• [MATERIAL SUPPLIED]:
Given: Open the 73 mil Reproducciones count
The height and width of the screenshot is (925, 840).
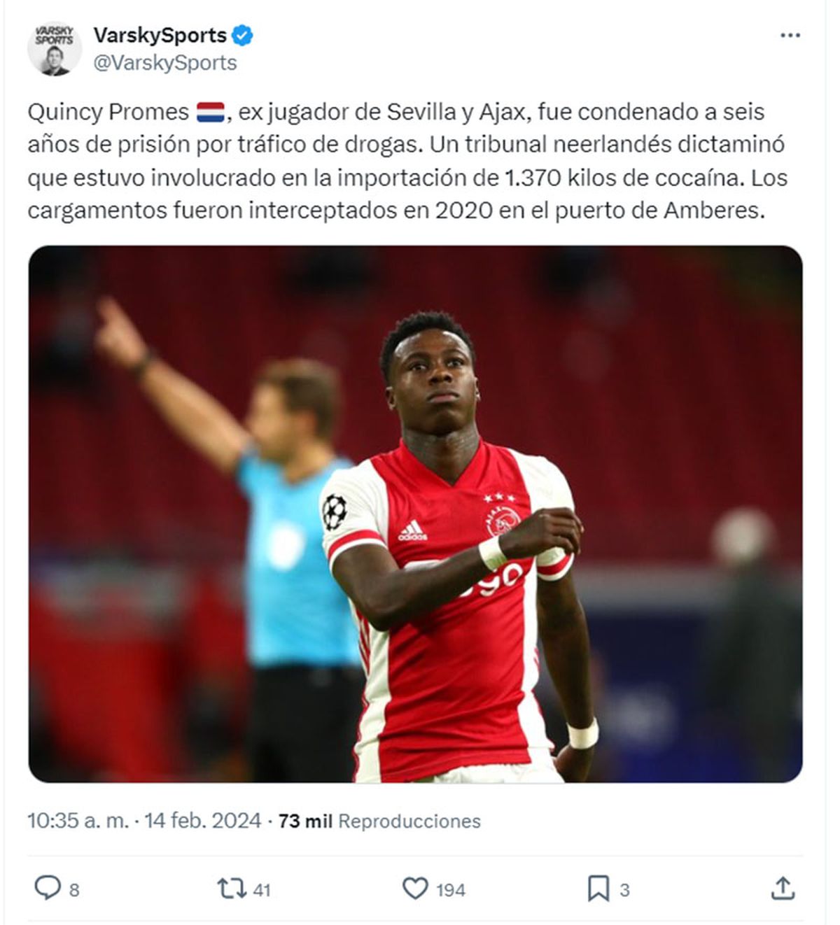Looking at the screenshot, I should (x=379, y=821).

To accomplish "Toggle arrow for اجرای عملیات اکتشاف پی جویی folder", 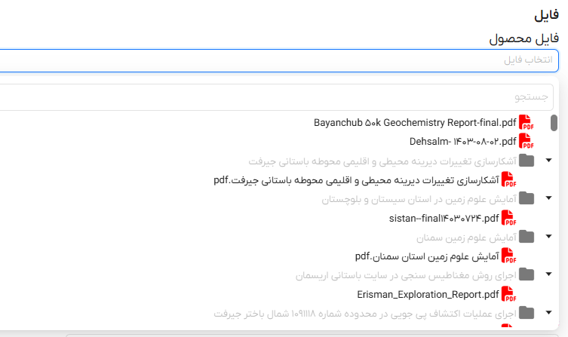I will (548, 312).
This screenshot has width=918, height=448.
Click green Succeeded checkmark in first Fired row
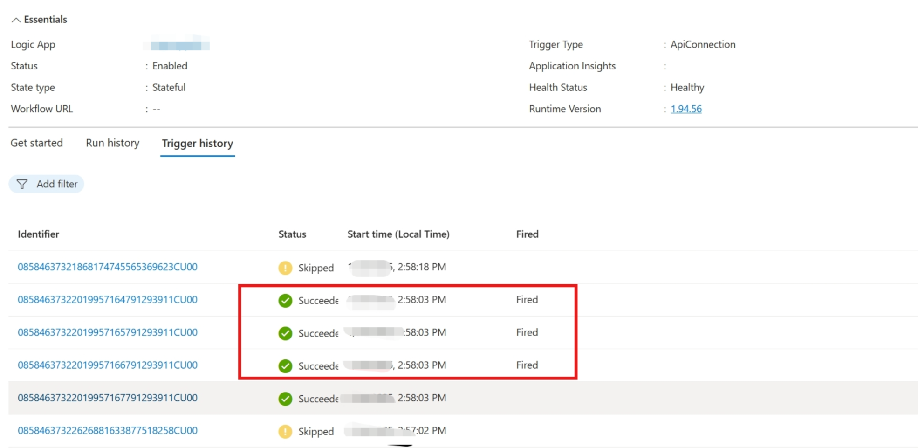point(285,301)
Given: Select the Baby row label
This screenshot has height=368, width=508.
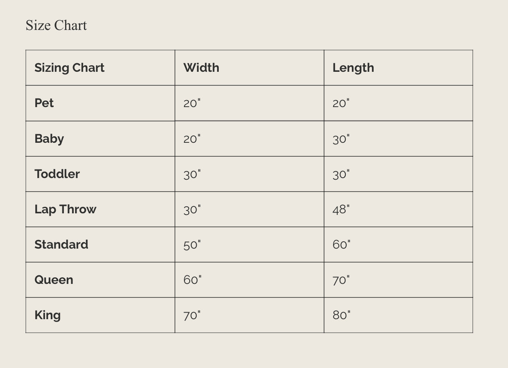Looking at the screenshot, I should pyautogui.click(x=49, y=139).
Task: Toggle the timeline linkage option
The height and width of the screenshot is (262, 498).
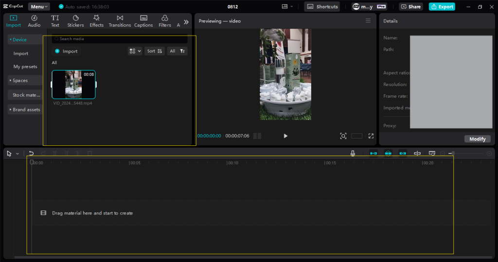Action: 403,153
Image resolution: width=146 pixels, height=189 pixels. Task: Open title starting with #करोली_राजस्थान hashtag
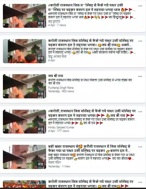[x=92, y=113]
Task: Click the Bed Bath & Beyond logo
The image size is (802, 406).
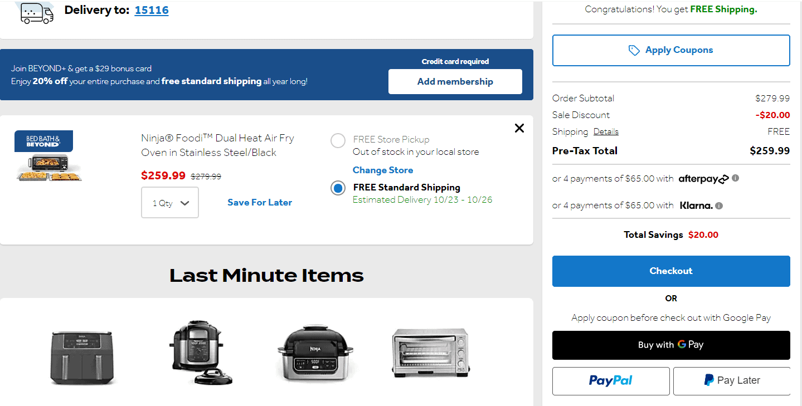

• [WHAT NEEDS TO BE DONE]: With the string "Given" as the key, filter the data above and show the lines that match.

• [OUTPUT FOR THIS TASK]:
Given: Open the 73 mil Reproducciones count
Given: Select the Baby row label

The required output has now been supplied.